Bourdieu (2006) chama a atenção para o fato de que, num estado do campo em que se vê o poder por toda a parte, é preciso saber descobrir onde ele é menos visível e também mais ignorado. “O poder simbólico é, com efeito, esse poder invisível o qual só pode ser exercido com a cumplicidade daqueles que não querem saber que lhe estão sujeitos ou mesmo que o exercem” (BOURDIEU, 2006, p.7-8). Para este sociólogo, o poder simbólico é um poder de construção da realidade que tende a estabelecer uma ordem gnoseológica: o sentido imediato do mundo (em particular do mundo social) supõe uma concepção homogênea do tempo, do espaço, do número e da causa, que torna possível a concordância entre as inteligências.

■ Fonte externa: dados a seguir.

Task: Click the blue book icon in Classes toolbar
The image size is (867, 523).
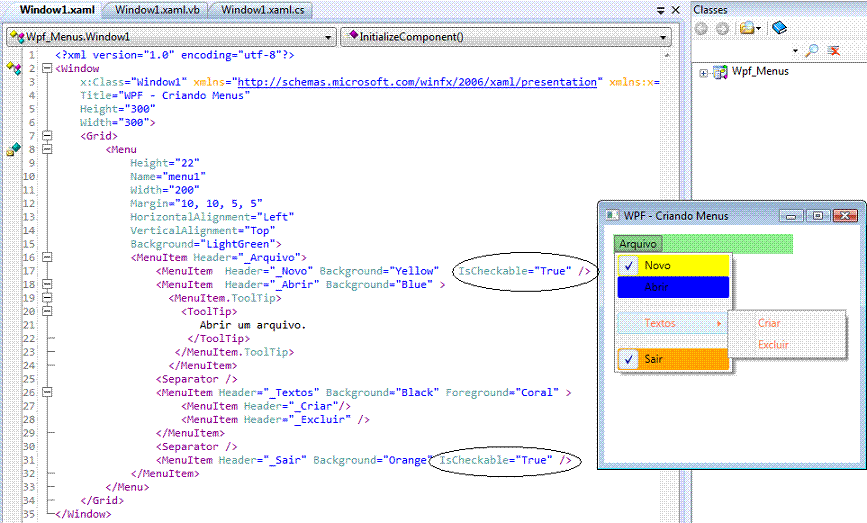Action: tap(780, 28)
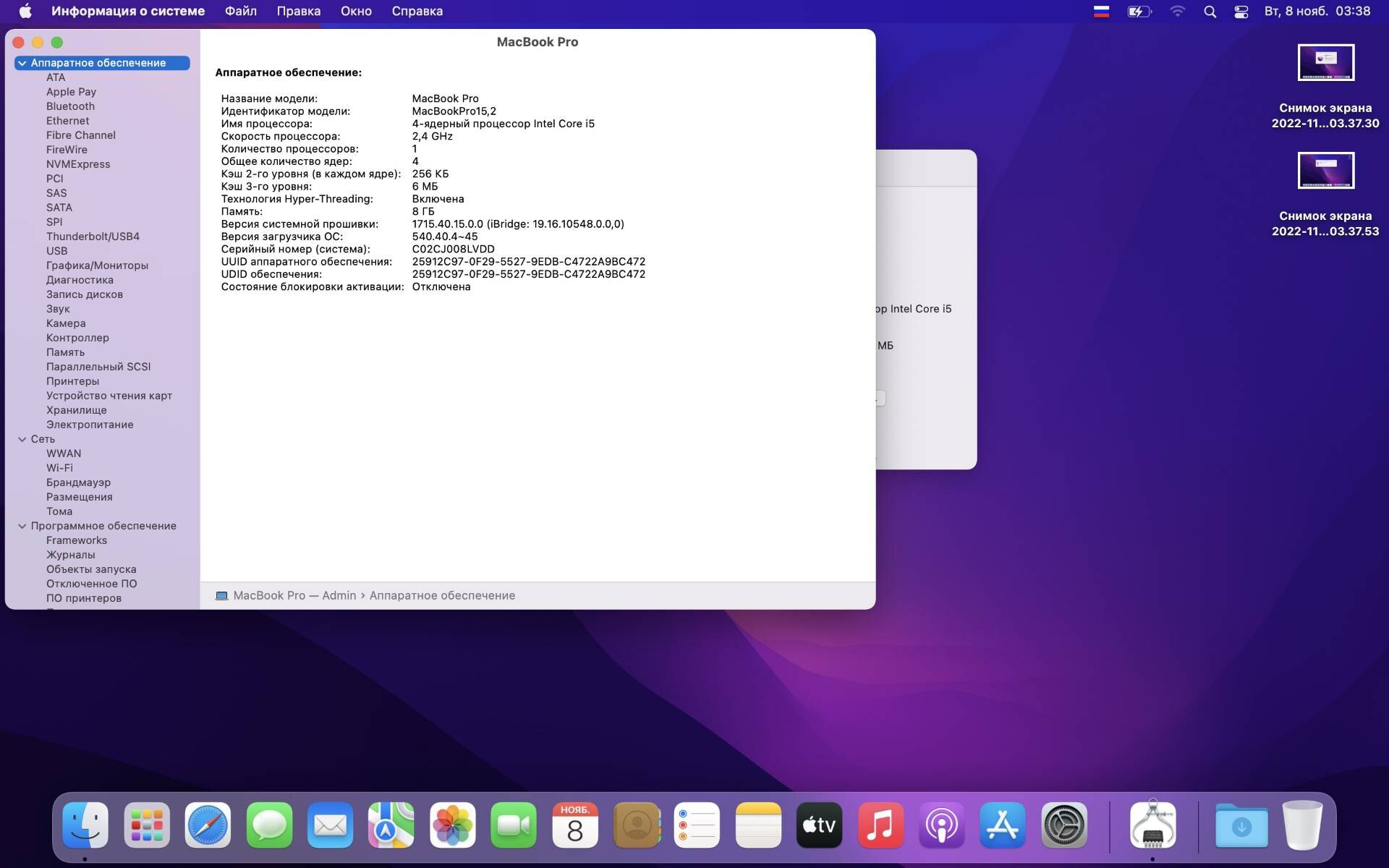Image resolution: width=1389 pixels, height=868 pixels.
Task: Collapse the Сеть section chevron
Action: pos(22,440)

Dessa forma, o poder simbólico é o poder que permite impor significados no mundo, manter ou subverter a ordem e é reconhecido pelo público através da crença na legitimidade das palavras de quem as pronuncia. É uma forma transformada, ou seja, irreconhecível, transfigurada e legitimada, das outras formas de poder.

O poder simbólico como poder de constituir o dado pela enunciação, de fazer ver e de fazer crer, de confirmar ou de transformar a visão do mundo e, desse modo, a ação sobre o mundo, portanto, o mundo; poder quase mágico que permite obter o equivalente daquilo que é obtido pela força (física ou econômica), graças ao efeito específico da mobilização, só se exerce se for reconhecido, quer dizer, ignorado como arbitrário. (BOURDIEU, 2006, p.14)

20 Os autores desta teoria são Robert J. Aumann e Thomas C. Schelling, vencedores do prêmio Nobel de Economia 2005.

O poder simbólico é considerado, ainda, um poder de construção da realidade, que tende a estabelecer um sentido imediato do mundo. Como diz esse sociólogo, é como se fosse um poder ‘quase mágico’, uma vez que consegue alcançar aquilo que é obtido pela força (física ou econômica) sem que aquele que lhe está sujeito esteja consciente dessa dominação, ou seja, a sua violência (simbólica) é ignorada. Assim, o poder simbólico está sempre presente na luta entre dominados e dominantes, a qual ocorre através dos conflitos simbólicos da vida cotidiana.

Para Bourdieu (2006), o poder simbólico se define em uma relação determinada – e por meio desta – entre os que exercem o poder e os que lhe estão sujeitos, ou seja, na própria estrutura do campo em que se produz e reproduz a crença, é um crédito que aquele que lhe está sujeito dá a quem o exerce. Nesta relação, explica este teórico, o que está em jogo é o monopólio da violência simbólica, ou seja, o poder de impor instrumentos de conhecimento e de expressão arbitrários, embora sejam ignorados como tais. Desta forma, o poder simbólico, conforme explicado anteriormente, está na relação de determinação entre quem exerce o poder e quem lhe está subordinado - e não nos sistemas simbólicos propriamente ditos.